* The task: Copy the lines below that contain "with".

[Collected data]
────

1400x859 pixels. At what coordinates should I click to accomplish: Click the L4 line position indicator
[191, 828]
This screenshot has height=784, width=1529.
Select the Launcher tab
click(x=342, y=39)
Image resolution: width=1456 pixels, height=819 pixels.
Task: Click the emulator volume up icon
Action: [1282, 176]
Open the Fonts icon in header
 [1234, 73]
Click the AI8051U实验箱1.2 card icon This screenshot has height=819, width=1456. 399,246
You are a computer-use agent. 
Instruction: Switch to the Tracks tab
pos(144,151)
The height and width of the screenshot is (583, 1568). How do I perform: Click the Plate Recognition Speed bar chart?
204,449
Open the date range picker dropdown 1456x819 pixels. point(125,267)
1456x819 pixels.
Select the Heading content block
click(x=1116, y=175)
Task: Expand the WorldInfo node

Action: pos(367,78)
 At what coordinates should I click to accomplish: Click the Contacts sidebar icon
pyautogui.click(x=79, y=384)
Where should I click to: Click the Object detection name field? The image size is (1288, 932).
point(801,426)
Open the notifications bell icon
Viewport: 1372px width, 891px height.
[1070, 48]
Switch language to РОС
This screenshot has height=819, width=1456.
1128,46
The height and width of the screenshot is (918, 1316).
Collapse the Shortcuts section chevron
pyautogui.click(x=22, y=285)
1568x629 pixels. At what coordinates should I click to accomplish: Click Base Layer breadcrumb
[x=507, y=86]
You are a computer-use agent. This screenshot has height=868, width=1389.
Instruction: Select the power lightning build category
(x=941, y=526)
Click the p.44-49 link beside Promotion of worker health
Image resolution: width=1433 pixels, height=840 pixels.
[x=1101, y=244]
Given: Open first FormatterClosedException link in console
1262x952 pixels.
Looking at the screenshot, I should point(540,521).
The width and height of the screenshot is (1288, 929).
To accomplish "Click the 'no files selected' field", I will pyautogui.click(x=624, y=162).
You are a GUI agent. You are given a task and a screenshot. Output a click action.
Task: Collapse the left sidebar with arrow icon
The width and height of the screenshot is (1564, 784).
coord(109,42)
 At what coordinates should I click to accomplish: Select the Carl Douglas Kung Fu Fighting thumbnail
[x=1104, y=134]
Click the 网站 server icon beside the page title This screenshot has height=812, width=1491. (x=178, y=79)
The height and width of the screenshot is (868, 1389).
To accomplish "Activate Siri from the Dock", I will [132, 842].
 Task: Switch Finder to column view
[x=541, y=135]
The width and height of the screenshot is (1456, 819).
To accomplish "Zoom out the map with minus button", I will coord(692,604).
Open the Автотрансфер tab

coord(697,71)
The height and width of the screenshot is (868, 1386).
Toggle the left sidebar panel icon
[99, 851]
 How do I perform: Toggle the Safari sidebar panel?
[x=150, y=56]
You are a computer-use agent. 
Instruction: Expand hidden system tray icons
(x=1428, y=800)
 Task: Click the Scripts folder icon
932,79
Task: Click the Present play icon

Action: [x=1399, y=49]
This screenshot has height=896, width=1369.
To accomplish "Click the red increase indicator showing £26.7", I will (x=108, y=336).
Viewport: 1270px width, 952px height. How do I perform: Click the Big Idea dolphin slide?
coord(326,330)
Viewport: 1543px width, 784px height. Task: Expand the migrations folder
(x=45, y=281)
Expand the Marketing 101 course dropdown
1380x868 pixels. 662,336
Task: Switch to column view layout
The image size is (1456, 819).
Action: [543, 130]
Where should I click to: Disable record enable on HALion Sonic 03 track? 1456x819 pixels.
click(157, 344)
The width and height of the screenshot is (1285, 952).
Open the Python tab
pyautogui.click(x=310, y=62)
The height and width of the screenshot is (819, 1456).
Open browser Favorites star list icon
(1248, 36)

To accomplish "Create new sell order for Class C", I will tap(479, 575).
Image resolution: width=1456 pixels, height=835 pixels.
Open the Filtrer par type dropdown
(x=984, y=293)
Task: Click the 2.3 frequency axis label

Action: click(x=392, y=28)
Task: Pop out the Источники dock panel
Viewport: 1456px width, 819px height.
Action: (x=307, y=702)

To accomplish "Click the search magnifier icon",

────

* Task response:
Task: Collapse the left sidebar with arrow icon
To accomplish "Zoom out the map with minus button", I will coord(692,604).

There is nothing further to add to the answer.